-------- INPUT DATA

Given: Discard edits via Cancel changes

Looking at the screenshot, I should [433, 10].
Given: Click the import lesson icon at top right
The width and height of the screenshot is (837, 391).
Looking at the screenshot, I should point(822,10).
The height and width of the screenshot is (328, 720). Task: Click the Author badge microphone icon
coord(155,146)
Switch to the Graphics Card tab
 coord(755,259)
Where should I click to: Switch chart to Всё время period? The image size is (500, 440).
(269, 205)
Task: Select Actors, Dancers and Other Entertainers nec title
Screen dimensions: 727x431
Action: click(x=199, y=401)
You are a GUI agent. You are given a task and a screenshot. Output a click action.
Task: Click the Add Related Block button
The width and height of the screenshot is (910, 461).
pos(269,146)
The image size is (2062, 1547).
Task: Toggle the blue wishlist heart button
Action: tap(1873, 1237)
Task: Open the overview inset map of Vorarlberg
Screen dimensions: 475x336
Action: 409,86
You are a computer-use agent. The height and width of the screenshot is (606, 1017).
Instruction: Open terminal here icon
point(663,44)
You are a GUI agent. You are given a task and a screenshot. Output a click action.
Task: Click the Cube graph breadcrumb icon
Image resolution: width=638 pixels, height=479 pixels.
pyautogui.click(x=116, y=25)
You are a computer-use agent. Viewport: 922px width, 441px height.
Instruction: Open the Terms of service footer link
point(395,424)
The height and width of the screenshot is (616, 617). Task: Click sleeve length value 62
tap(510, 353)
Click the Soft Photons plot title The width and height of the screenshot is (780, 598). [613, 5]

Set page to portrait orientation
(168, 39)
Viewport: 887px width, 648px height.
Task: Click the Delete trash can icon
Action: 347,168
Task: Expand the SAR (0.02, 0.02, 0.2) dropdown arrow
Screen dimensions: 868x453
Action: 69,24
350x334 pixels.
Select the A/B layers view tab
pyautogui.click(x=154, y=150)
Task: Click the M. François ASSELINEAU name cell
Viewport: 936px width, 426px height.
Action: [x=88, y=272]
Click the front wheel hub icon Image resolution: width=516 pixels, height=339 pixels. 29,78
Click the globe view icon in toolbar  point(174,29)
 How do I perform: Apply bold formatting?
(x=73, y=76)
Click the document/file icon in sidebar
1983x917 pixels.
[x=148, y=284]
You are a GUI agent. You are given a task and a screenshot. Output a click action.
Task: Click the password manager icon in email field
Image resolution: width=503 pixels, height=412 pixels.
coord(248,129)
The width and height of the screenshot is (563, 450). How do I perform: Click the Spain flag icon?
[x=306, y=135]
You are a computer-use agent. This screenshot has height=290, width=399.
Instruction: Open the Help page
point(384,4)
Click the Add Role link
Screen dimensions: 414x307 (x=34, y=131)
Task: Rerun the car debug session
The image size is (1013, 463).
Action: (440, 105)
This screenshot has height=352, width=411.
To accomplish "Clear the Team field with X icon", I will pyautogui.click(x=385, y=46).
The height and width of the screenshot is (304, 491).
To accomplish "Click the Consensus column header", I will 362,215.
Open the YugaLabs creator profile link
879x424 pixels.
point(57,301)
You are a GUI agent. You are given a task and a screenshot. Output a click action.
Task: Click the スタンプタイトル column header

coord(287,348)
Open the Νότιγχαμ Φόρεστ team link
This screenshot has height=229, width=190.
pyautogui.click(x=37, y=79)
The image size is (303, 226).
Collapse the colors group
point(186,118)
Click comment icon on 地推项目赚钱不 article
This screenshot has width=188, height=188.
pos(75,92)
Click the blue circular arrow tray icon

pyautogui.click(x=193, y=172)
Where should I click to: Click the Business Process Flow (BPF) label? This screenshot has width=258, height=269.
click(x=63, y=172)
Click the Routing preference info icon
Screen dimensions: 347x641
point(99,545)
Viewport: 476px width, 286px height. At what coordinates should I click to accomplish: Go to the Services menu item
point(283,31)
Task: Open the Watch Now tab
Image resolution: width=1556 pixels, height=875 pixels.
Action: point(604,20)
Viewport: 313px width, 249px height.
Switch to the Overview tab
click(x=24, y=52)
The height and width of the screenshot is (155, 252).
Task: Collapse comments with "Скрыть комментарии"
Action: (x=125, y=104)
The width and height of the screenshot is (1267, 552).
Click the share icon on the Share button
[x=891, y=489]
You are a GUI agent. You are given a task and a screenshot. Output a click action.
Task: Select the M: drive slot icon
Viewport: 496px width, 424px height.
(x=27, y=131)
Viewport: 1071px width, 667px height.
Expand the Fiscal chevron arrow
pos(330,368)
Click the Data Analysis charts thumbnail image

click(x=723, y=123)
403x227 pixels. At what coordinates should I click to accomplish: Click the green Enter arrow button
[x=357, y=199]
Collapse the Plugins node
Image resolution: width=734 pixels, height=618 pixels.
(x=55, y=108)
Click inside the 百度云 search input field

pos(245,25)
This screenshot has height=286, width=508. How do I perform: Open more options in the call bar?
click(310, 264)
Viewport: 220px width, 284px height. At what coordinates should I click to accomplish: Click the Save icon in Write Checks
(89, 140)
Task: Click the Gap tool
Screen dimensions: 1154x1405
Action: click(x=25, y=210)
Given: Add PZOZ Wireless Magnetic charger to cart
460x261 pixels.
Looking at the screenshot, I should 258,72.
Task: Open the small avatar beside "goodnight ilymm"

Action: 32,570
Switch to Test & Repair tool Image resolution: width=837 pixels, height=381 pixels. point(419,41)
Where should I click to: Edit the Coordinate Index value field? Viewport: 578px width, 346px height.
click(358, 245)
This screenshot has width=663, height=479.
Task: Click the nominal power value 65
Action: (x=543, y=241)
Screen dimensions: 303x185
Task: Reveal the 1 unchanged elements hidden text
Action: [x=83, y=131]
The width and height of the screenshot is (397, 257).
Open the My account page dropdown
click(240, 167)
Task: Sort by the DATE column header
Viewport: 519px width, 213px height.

----------------

* PROBLEM
Write the material out again in its entirety, exactly as shown.

* EXERCISE SOLUTION
Given: Discard edits via Cancel changes

Looking at the screenshot, I should [433, 10].
Given: Click the import lesson icon at top right
The width and height of the screenshot is (837, 391).
Looking at the screenshot, I should point(822,10).
The height and width of the screenshot is (328, 720). Task: Click the Author badge microphone icon
coord(155,146)
Switch to the Graphics Card tab
 coord(755,259)
Where should I click to: Switch chart to Всё время period? The image size is (500, 440).
(269, 205)
Task: Select Actors, Dancers and Other Entertainers nec title
Screen dimensions: 727x431
Action: click(x=199, y=401)
You are a GUI agent. You are given a task and a screenshot. Output a click action.
Task: Click the Add Related Block button
The width and height of the screenshot is (910, 461).
pos(269,146)
The image size is (2062, 1547).
Task: Toggle the blue wishlist heart button
Action: tap(1873, 1237)
Task: Open the overview inset map of Vorarlberg
Screen dimensions: 475x336
Action: 409,86
You are a computer-use agent. The height and width of the screenshot is (606, 1017).
Instruction: Open terminal here icon
point(663,44)
You are a GUI agent. You are given a task and a screenshot. Output a click action.
Task: Click the Cube graph breadcrumb icon
Image resolution: width=638 pixels, height=479 pixels.
pyautogui.click(x=116, y=25)
You are a computer-use agent. Viewport: 922px width, 441px height.
Instruction: Open the Terms of service footer link
point(395,424)
The height and width of the screenshot is (616, 617). Task: Click sleeve length value 62
tap(510, 353)
Click the Soft Photons plot title The width and height of the screenshot is (780, 598). [613, 5]

Set page to portrait orientation
(168, 39)
Viewport: 887px width, 648px height.
Task: Click the Delete trash can icon
Action: 347,168
Task: Expand the SAR (0.02, 0.02, 0.2) dropdown arrow
Screen dimensions: 868x453
Action: 69,24
350x334 pixels.
Select the A/B layers view tab
pyautogui.click(x=154, y=150)
Task: Click the M. François ASSELINEAU name cell
Viewport: 936px width, 426px height.
Action: [x=88, y=272]
Click the front wheel hub icon Image resolution: width=516 pixels, height=339 pixels. 29,78
Click the globe view icon in toolbar  point(174,29)
 How do I perform: Apply bold formatting?
(x=73, y=76)
Click the document/file icon in sidebar
1983x917 pixels.
[x=148, y=284]
You are a GUI agent. You are given a task and a screenshot. Output a click action.
Task: Click the password manager icon in email field
Image resolution: width=503 pixels, height=412 pixels.
coord(248,129)
The width and height of the screenshot is (563, 450). How do I perform: Click the Spain flag icon?
[x=306, y=135]
You are a computer-use agent. This screenshot has height=290, width=399.
Instruction: Open the Help page
point(384,4)
Click the Add Role link
Screen dimensions: 414x307 (x=34, y=131)
Task: Rerun the car debug session
The image size is (1013, 463).
Action: (440, 105)
This screenshot has height=352, width=411.
To accomplish "Clear the Team field with X icon", I will pyautogui.click(x=385, y=46).
The height and width of the screenshot is (304, 491).
To accomplish "Click the Consensus column header", I will 362,215.
Open the YugaLabs creator profile link
879x424 pixels.
point(57,301)
You are a GUI agent. You are given a task and a screenshot. Output a click action.
Task: Click the スタンプタイトル column header

coord(287,348)
Open the Νότιγχαμ Φόρεστ team link
This screenshot has height=229, width=190.
pyautogui.click(x=37, y=79)
The image size is (303, 226).
Collapse the colors group
point(186,118)
Click comment icon on 地推项目赚钱不 article
This screenshot has width=188, height=188.
pos(75,92)
Click the blue circular arrow tray icon

pyautogui.click(x=193, y=172)
Where should I click to: Click the Business Process Flow (BPF) label? This screenshot has width=258, height=269.
click(x=63, y=172)
Click the Routing preference info icon
Screen dimensions: 347x641
point(99,545)
Viewport: 476px width, 286px height. At what coordinates should I click to accomplish: Go to the Services menu item
point(283,31)
Task: Open the Watch Now tab
Image resolution: width=1556 pixels, height=875 pixels.
Action: point(604,20)
Viewport: 313px width, 249px height.
Switch to the Overview tab
click(x=24, y=52)
The height and width of the screenshot is (155, 252).
Task: Collapse comments with "Скрыть комментарии"
Action: (x=125, y=104)
The width and height of the screenshot is (1267, 552).
Click the share icon on the Share button
[x=891, y=489]
You are a GUI agent. You are given a task and a screenshot. Output a click action.
Task: Select the M: drive slot icon
Viewport: 496px width, 424px height.
(x=27, y=131)
Viewport: 1071px width, 667px height.
Expand the Fiscal chevron arrow
pos(330,368)
Click the Data Analysis charts thumbnail image

click(x=723, y=123)
403x227 pixels. At what coordinates should I click to accomplish: Click the green Enter arrow button
[x=357, y=199]
Collapse the Plugins node
Image resolution: width=734 pixels, height=618 pixels.
(x=55, y=108)
Click inside the 百度云 search input field

pos(245,25)
This screenshot has height=286, width=508. How do I perform: Open more options in the call bar?
click(310, 264)
Viewport: 220px width, 284px height. At what coordinates should I click to accomplish: Click the Save icon in Write Checks
(89, 140)
Task: Click the Gap tool
Screen dimensions: 1154x1405
Action: click(x=25, y=210)
Given: Add PZOZ Wireless Magnetic charger to cart
460x261 pixels.
Looking at the screenshot, I should 258,72.
Task: Open the small avatar beside "goodnight ilymm"

Action: 32,570
Switch to Test & Repair tool Image resolution: width=837 pixels, height=381 pixels. point(419,41)
Where should I click to: Edit the Coordinate Index value field? Viewport: 578px width, 346px height.
click(358, 245)
This screenshot has width=663, height=479.
Task: Click the nominal power value 65
Action: (x=543, y=241)
Screen dimensions: 303x185
Task: Reveal the 1 unchanged elements hidden text
Action: [x=83, y=131]
The width and height of the screenshot is (397, 257).
Open the My account page dropdown
click(240, 167)
Task: Sort by the DATE column header
Viewport: 519px width, 213px height.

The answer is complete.